Semantic Layers & Metrics
Cube, dbt Semantic Layer, MetricFlow — define metrics once, query them everywhere.
A semantic layer turns "revenue last quarter, by region, excluding test accounts" into a single API. Without one, the same metric drifts across BI & Dashboards, Embedded Analytics, and ML features. With one, every consumer hits the same definition.
Open / open-core semantic layers
- ★ Cube (cube.dev) — the dominant OSS pick. YAML / JS metric definitions; pre-aggregations; REST / GraphQL / SQL API; row-level security. Apache 2.0 core; paid Cube Cloud. Default for embedded analytics use cases.
- ★ dbt Semantic Layer (powered by MetricFlow) — define metrics in dbt YAML; query via JDBC / GraphQL / Python. dbt-core + MetricFlow are open source (BSL → Apache 2.0 transitions); dbt Cloud's hosted Semantic Layer is paid.
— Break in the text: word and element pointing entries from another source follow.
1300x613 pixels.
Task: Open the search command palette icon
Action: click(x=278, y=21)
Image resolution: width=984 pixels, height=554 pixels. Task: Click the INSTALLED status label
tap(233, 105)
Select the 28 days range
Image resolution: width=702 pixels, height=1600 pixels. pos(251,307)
Default if your team already lives in dbt.
- MetricFlow (Transform → dbt Labs) — the engine inside the dbt Semantic Layer; usable standalone via
pip install metricflowfor warehouse-side metric queries. - GoodData.CN — open-core semantic layer + visualization SDK; community edition is free.
- Lightdash metrics — dbt-native metrics surfaced through a BI UI; see BI & Dashboards.
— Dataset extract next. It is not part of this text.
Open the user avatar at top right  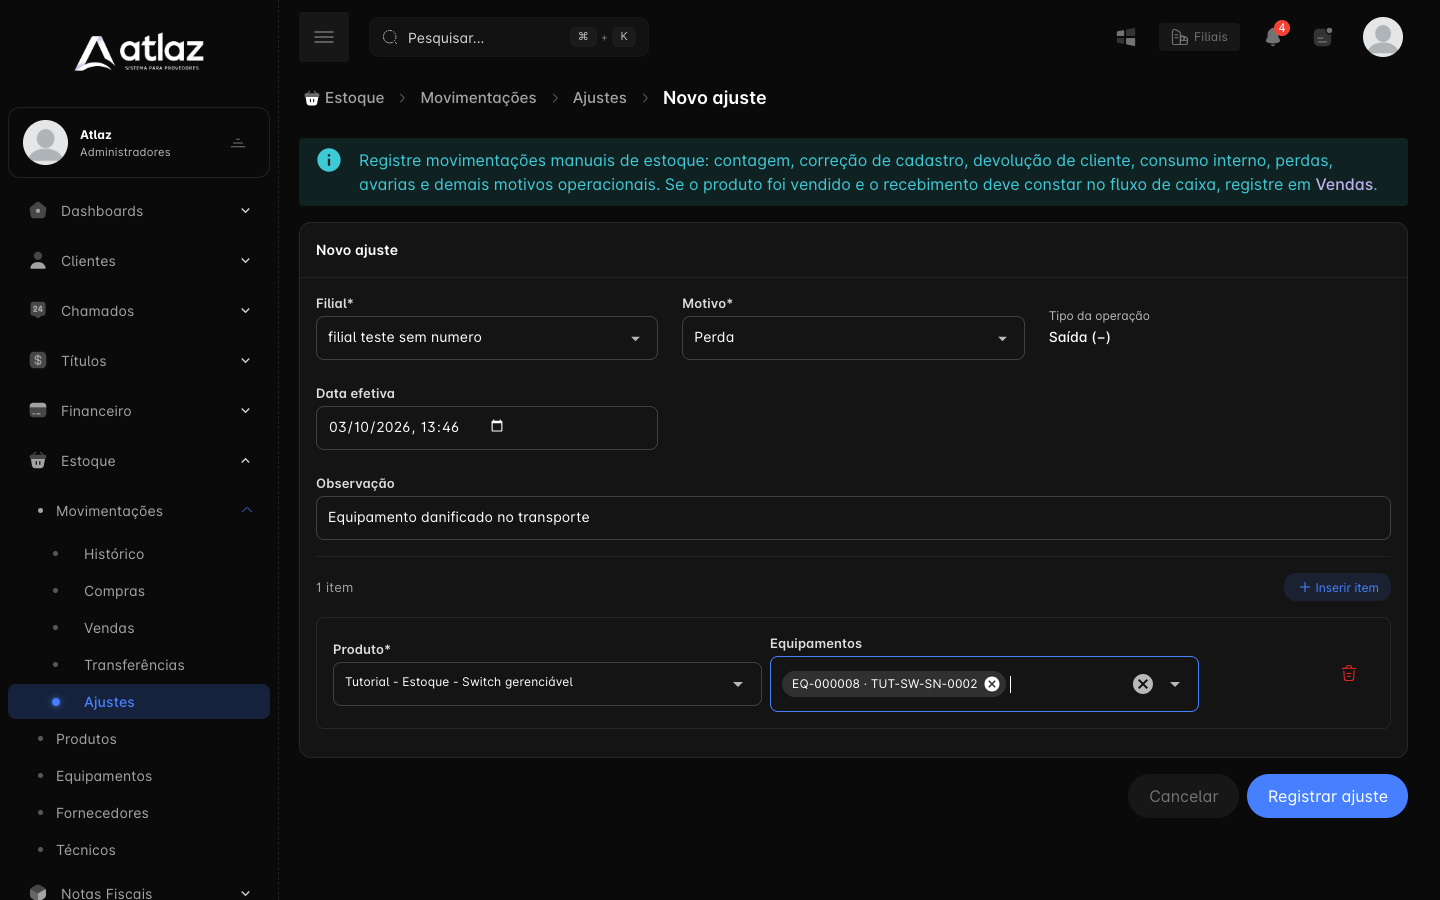click(1383, 37)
Closed / paid semantic layers
- Looker / LookML — the original; Google-owned; expensive but battle-tested at large enterprises.
- AtScale, Kyligence, dbt Cloud Semantic Layer — paid offerings.
- Sisense, ThoughtSpot, Tableau (with calculated fields) — embed semantic-layer-ish features inside the BI tool.
Headless BI patterns
- Cube + Recharts/Tremor — the canonical OSS embedded analytics stack; see Embedded Analytics.
- MetricFlow + Streamlit / Marimo / Evidence — small teams; see Data Apps and BI & Dashboards.
- Cube → ChatGPT / LLM — semantic layers are increasingly the "right shape" for LLM-driven analytics; the metric definitions become the function spec the model calls.
Metric stores adjacent
- Feast (feature store) — features ≈ metrics for ML; Apache 2.0; pairs with online + offline stores. See also AI/LLM.
- Hopsworks Feature Store — open-core feature store.
- Tecton — paid; managed feature platform.
Patterns to adopt
- One metric, one definition. "MRR" gets a single SQL formula in your semantic layer; everything else queries it.
- Pre-aggregations. Cube's pre-aggs / dbt incremental rollups; cuts warehouse spend dramatically for repeated dashboard queries.
- Row-level security in the layer.
tenant_id/regionfilters from the JWT, not from each chart. - Versioned metrics. Metric definitions live in Git; PR review like code; CI runs against historical data to catch breaking changes.
- Don't reinvent dimensions. Date, customer, region — define them in one semantic-layer model; reuse across metrics.
- Expose to LLMs deliberately. Metric definitions are perfect tool specs; gate per-tenant access via the layer's auth.
Pick this if…
- Default OSS for embedded analytics: Cube.
- Default for dbt-shaped data teams: dbt Semantic Layer (MetricFlow).
- You want metrics + a BI UI in one: Lightdash.
- You're already on Looker: stay; LookML is a semantic layer, just paid.
- LLM-driven Q&A on your data: Cube or MetricFlow as the function-call surface for the model.
- Feature store for ML, not BI: Feast.